I’ve officially finished my first week of yoga teacher training. It’s not what most people think of when they think of yoga.
If you aren’t all that familiar with yoga, you are probably thinking of people wearing lycra in uncomfortable, bendy positions. That’s part of it, but if that was the only thing I would have stopped going to yoga long ago. In general, I hate working out in gyms. I’d rather be outside.
What kept me going back was the meditational quality of yoga. When you are in those uncomfortable, bendy positions, you are forced to focus on where you are. You can’t be thinking about the bills you haven’t paid, about they guy that didn’t call back, or whatever other dramas have been taking place in your life. If you do, you’ll fall. Or perhaps even hurt yourself.
You are forced to live in the now.
These three days of YTT lessons have taken the idea of living in the now even deeper. We’ve done very little asana (the sometimes uncomfortable, bendy positions). Mostly we’ve been sitting on meditation cushions for hours at a time learning Sanskrit, learning about the philosophies behind yoga, and gaining tools to help us quiet our minds and explore how we tick.
Today I had the sense of being on the right path. One I’ve been on for a long time. About 8 years, in fact, when I went to counseling after my ex- and I split. I hashed out a lot of my demons in those sessions, with the help of yoga, swimming, and jogging to focus my mind and take better care of my body. I continued digging out demons in therapy throughout most of my Ph.D. program.

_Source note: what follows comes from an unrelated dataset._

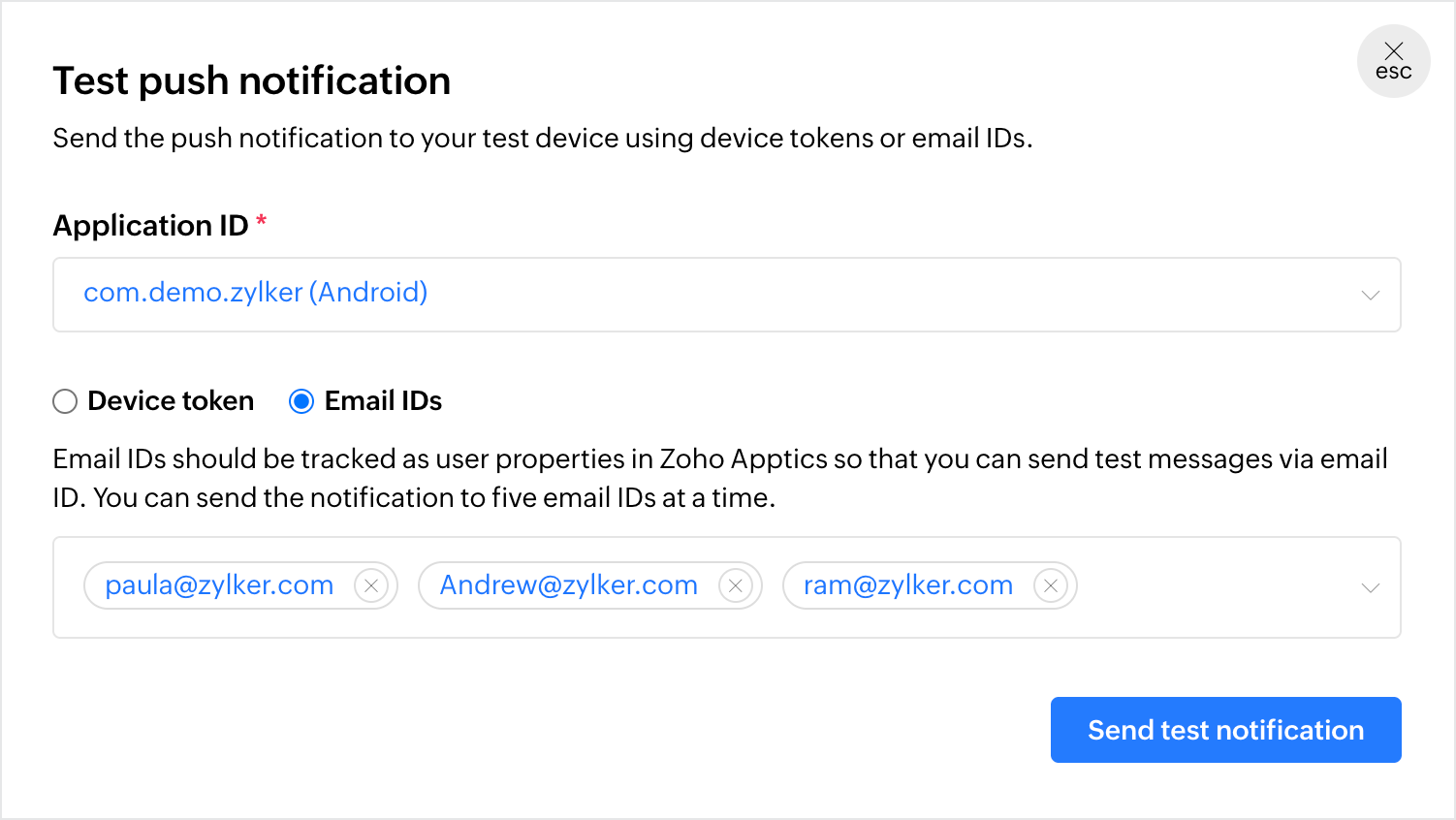Click the Application ID field label
This screenshot has width=1456, height=820.
click(x=150, y=226)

A few years after stopping therapy, I’m pretty happy with my life. I love teaching. I love creating art and making crafts. I love where I live. I love the organizations I volunteer for. But with all of that goodness, there are a couple of areas I feel are stagnant. these are my areas of focus as I deepen my yoga practice.

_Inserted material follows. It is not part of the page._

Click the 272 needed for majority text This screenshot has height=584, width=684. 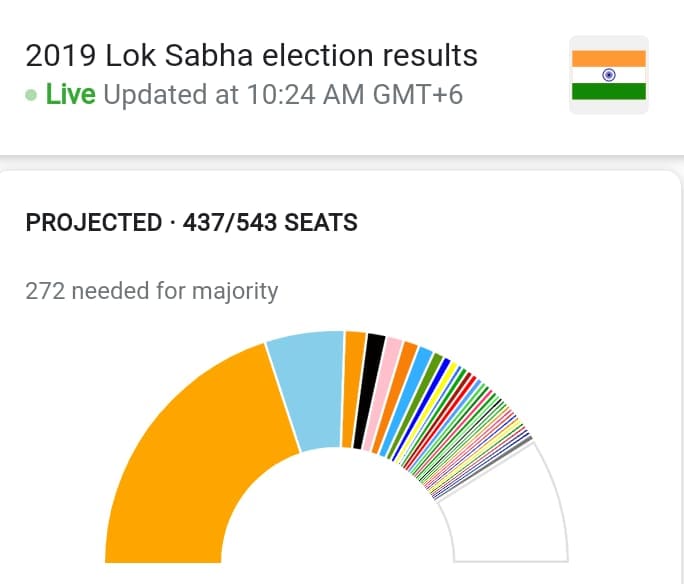(x=151, y=291)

I want to develop a better relationship with my body, in the form of diet and exercise. Lately, I’ve been on a roller coaster, where I’m good for awhile and then fall off the wagon with little exercise and eating all of the things. Money gets pulled along for the ride on this roller coaster since eating all of the things requires money. So as I develop a better relationship with my body I want to develop a better relationship with money too.
The other area I feel stagnant is romance. I feel I’ve been ready to find a partner for a long time. Yet it hasn’t happened. Nothing even close in the 7 years since my divorce.

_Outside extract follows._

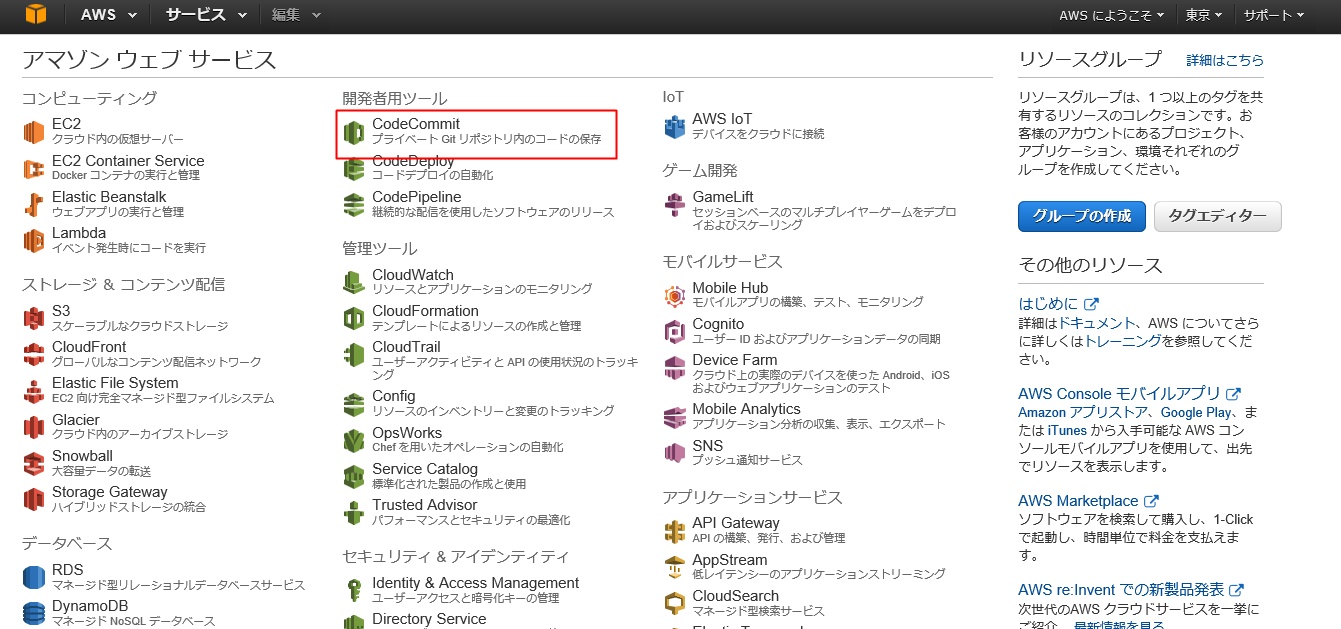Click the Cognito icon
1341x629 pixels.
tap(674, 331)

Part of my intention as I progress through YTT is to develop a healthier relationship with myself and to keep an open heart. As I progress through this training I want to make sure that my heart is actually open to the idea of a love again, so I can recognize it when I see it. And so he can recognize me too…
I feel good about signing up to do this class. The main thought I have today, after my third class, is that it’s going to help me deepen my practice of living daringly. There is sure to be some uncomfortable bending as I delve deeper into these issues I’ve been struggling with for a long time, but more of the mental kind than the physical. Though there’s sure to be that too.